File: Heat_Stress_pfam_list.csv
Description:
A file containing a list of heat stress protein family genes and their pfam IDs. Citation for heat stress protein family genes: https://onlinelibrary.wiley.com/doi/pdf/10.1002/mas.10031.
Variables
Column 1: Gene
Heat Shock Protein Gene or gene family
Column 2: PFAM_ID_corresponding_to_gene
PFAM ID for gene or gene family
File: R_file10r_PFAMs_by_strain
Description:
Data on the number of heat shock protein family genes in each strain of *Microcystis *previously collected and analysed in Jackrel et al 2019 (Genome evolution and host-microbiome shifts correspond with intraspecific niche divergence within harmful algal bloom-forming Microcystis aeruginosa). This data is in long format to allow easier manipulation in R, so strains will appear multiple times to accommodate all PFAMs present per strain. Note that each PFAM will be recorded for each strain a number of times = to the number of times a gene of that family was found in the strain i.e. if there are two rows for PF000004.28 for strain BK11-02 two genes for this PFAM where found in the BK11-02 genome.
Variables
Column 1: Strain
The mapping variable that matches to the strains in the phylogeny in Fig S1*.*
Column 2: PFAMs_present
PFAMs present in strain
Column 3: Family_else_PFAM
The family name if available, otherwise the PFAM.

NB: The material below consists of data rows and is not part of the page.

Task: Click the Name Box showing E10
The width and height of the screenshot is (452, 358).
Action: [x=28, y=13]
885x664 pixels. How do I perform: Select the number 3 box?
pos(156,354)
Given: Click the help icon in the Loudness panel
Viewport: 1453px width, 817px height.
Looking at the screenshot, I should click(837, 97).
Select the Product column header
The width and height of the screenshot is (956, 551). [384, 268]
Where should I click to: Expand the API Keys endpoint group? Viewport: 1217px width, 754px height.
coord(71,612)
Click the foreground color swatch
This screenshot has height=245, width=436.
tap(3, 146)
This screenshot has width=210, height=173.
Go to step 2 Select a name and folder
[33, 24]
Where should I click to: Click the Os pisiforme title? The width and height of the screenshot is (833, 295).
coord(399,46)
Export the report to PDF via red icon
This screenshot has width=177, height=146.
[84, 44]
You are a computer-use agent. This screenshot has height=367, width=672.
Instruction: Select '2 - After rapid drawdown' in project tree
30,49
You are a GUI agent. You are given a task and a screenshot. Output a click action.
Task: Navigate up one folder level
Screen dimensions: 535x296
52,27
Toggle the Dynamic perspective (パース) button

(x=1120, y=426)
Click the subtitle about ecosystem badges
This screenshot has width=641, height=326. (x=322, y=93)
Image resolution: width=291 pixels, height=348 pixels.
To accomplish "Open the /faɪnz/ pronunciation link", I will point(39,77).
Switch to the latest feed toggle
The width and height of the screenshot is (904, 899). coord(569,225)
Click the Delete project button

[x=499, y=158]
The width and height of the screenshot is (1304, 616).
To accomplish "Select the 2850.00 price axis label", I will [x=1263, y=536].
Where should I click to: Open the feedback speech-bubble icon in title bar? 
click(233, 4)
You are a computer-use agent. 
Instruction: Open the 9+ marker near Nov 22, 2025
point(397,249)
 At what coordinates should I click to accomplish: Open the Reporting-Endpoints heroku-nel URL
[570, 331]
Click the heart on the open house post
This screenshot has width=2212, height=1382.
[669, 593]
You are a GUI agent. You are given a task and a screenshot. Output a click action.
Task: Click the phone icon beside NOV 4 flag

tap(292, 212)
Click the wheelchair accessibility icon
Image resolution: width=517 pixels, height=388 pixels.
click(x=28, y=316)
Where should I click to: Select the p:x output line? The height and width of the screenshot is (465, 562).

This is the same as the previous column except that where possible the PFAM code has been replaced by a gene name. *
Column 4: Gene & Column 5: PFAM_ID_corresponding_to_gene
Mapping genes to PFAM IDs – this is a copy of the contents of Heat_Stress_pfam_list.csv. It does not correspond to the columns 1:3 in terms of rows, but rather acts as a key.